ちなみに、LRMD_MAX_CHILDRENの最少値は4なので、実行環境のプロセッサ数が4以下の場合、LRMD_MAX_CHILDREN=4となります。
手元の環境で試してみたらこんな感じでした。


# cat /proc/cpuinfo | grep processor (プロセッサ数=4)

processor       : 0
processor       : 1
processor       : 2
processor       : 3

# grep max-children /var/log/ha-log (LRMD_MAX_CHILDREN=4)

Oct 17 14:07:53 dl380g5d lrmd: [5545]: info: max-children set to 4 (4 processors online)
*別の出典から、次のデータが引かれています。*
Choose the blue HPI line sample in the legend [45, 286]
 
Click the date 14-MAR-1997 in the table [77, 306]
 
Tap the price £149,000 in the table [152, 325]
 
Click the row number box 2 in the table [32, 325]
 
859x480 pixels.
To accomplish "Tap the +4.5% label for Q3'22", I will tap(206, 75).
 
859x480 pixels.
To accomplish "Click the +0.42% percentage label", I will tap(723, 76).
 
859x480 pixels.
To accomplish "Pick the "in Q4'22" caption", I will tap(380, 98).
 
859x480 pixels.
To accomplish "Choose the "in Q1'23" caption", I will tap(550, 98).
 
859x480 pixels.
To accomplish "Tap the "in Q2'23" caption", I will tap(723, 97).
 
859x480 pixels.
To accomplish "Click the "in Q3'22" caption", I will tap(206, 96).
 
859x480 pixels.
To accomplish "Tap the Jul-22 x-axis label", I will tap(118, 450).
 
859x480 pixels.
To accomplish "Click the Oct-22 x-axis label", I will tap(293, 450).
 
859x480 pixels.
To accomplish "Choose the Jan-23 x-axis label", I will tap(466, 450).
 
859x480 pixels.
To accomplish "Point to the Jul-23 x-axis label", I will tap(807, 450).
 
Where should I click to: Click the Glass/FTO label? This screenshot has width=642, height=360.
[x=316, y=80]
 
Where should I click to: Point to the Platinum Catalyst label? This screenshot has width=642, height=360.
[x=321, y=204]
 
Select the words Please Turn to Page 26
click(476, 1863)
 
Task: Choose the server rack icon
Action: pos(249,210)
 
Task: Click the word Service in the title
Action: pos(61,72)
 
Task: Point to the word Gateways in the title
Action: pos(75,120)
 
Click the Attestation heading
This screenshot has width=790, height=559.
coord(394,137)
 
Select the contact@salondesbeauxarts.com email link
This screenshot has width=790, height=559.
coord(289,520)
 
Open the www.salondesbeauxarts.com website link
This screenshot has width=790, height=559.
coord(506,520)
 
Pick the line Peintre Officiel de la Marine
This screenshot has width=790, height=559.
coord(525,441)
プロセッサをたくさんもっているお金持ちのみなさんはぜひ試してみてください。
ちなみに、LRMD_MAX_CHILDRENはオンラインでも変更できます。

現在のLRMD_MAX_CHILDRENを表示


# lrmadmin -g max-children
max-children: 4

LRMD_MAX_CHILDRENを変更


# lrmadmin -p max-children 10

# lrmadmin -g max-children
max-children: 10

lrmadminコマンドは実行したノードのLRMD_MAX_CHILDRENを変更します。
クラスタ全体のLRMD_MAX_CHILDRENを変更したい場合は、全ノードでlrmadminコマンドを実行する必要があります。
また、Pacemakerを再起動した場合は、デフォルト値に戻ってしまいますので注意してください。


そして、二つ目の「Medium: LRM: lrmd: don’t send parameters from ops back to crmd」ですが、これは日本語のメーリングリストで話題になっていたやつですな。
startオペレーションにinstance_attributesが設定されている場合(例:prereq属性など。ちなみにPaceamaker 1.0系ではprereqではなくrequiresに変更になっています)に、同じ症状が発生する可能性があります。
ちょっとわかりづらいログがでてしまうので、あれ?となりますが、クラスタの動作には影響ありません、glue 1.0.11 では紛らわしいログが出力されないように修正されています。